进一步对差异基因进行GO及KEGG富集分析，提示差异基因的生物学过程涉及中性粒细胞脱颗粒、迁移、趋化因子、T辅助细胞分化、体液免疫反应等过程。PDAC微环境本质上是炎症的，趋化因子等促进肿瘤炎性微环境的事实也已经被证明，除细胞因子和趋化因子外，中性粒细胞的激活往往是第一个分子事件，随后发生迁移向肿瘤组织趋化。
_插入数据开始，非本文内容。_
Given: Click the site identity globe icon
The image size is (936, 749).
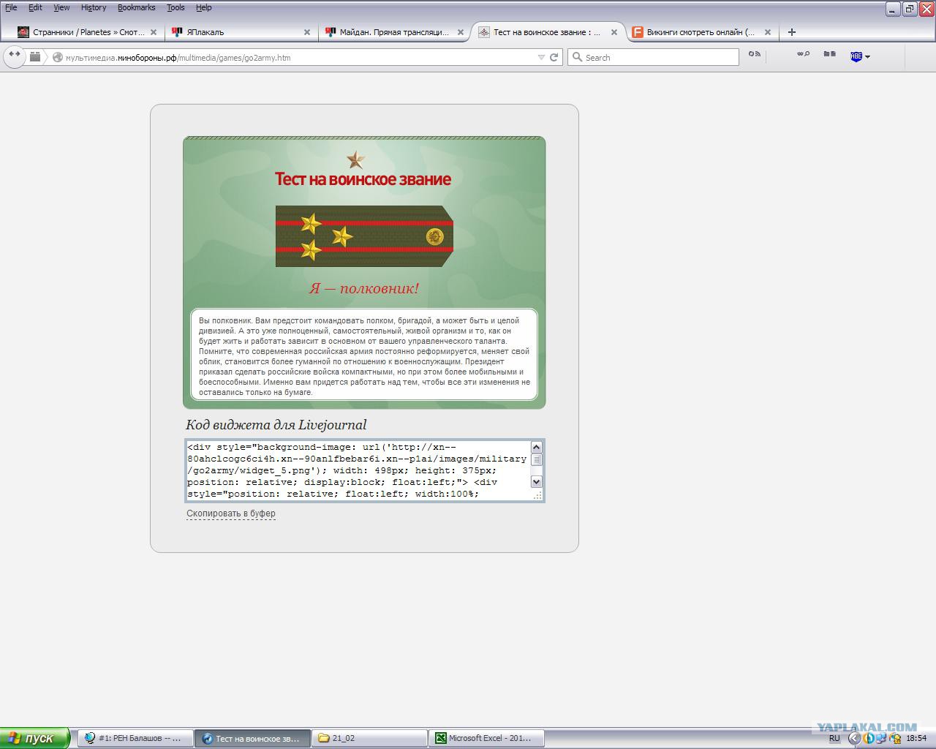Looking at the screenshot, I should 58,57.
已经明确的是PDAC癌细胞可以将多形核中性粒细胞募集到肿瘤附近，但大多无法产生抗肿瘤反应，通常高丰度的中性粒细胞数量会促进PDAC的进展，与预后不良有关[12]；最近体外实验表明，胰腺癌细胞诱导中性粒细胞胞外陷阱形成，从而促进PDAC肝脏微转移的发生[13]；同时高度纤维化导致的局部缺氧变化决定了免疫环境，活性氧的持续释放导致局部缺氧，从而增强中性粒细胞浸润，因此，中性粒细胞在胰腺癌微环境中至关重要[14]。并且，本次研究结果提示差异基因直接参与了T细胞的分化和体液免疫的调节。
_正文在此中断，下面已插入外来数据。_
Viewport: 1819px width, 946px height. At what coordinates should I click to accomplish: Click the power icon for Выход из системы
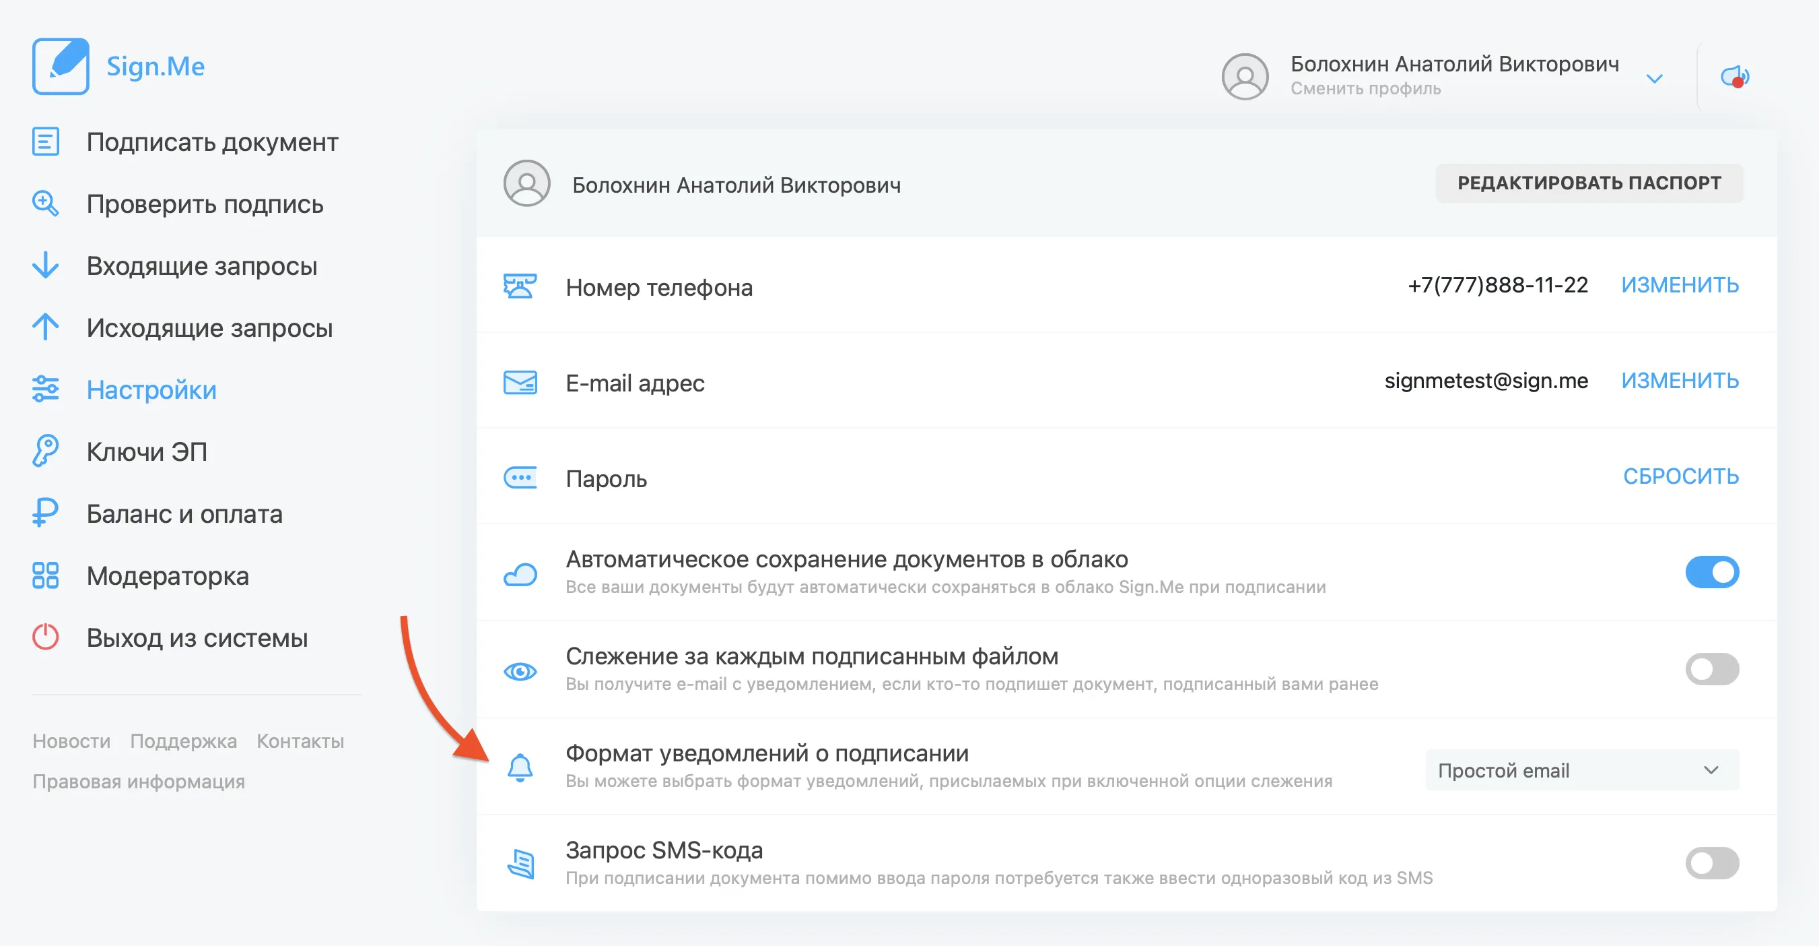(x=46, y=637)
为深入探索免疫浸润在PDAC发病中的作用，本研究利用CIBERSORT反卷积法对总体肿瘤样本进行分析，与正常胰腺组织相比，肿瘤组织中M2巨噬细胞、静息记忆CD4+T细胞显著增高，而CD8+T细胞显著下降，在配对样本中观察到了同样趋势。M2巨噬细胞产生促进肿瘤进展的抗炎信号，经确认是胰腺癌预后不良的标志之一。2013年，一项通过IHC观察PDAC患者免疫细胞浸润程度的研究表明，较高水平的肿瘤浸润性泛巨噬细胞M2、Tregs与CD4+T与较短的生存期显著相关[15]。在PDAC小鼠模型中已经证明肿瘤相关巨噬细胞通过释放细胞因子、蛋白酶和生长因子介导免疫抑制和血管生成并促进肿瘤进展[16]，并且，抑制CCR2已被证明可通过阻断单核细胞募集到肿瘤微环境中来提高化疗效果、抑制转移、增强放疗效果并增加T细胞免疫浸润[17,18]。因此，巨噬细胞极可能成为人类PDAC新治疗策略的潜在目标。既往认为由成纤维细胞和促纤维母细胞组成的PDAC免疫抑制微环境会限制T细胞浸润，但最近的研究揭示了T细胞的特定空间分布，正如相关性热图显示胰腺癌组织中静息的记忆CD4+T细胞与CD8+T细胞之间存在显著负相关(r = -0.64)，这已被证明是预后不佳的标志之一，尤其是PDAC，CD8+T细胞在肿瘤组织中的浸润与肿瘤细胞紧密接近和患者存活率紧密相关[19]。最近有学者强调在长期幸存者中建立成功的免疫更需要高丰度的肿瘤内CD8+T细胞，了解CD8+T细胞的驱动因素以及CD8+T细胞的浸润机制，对于进一步开发PDAC治疗方案至关重要[14]。目前，PDAC免疫浸润细胞之间的关联尚缺乏大规模的验证，本预测具有一定参考意义。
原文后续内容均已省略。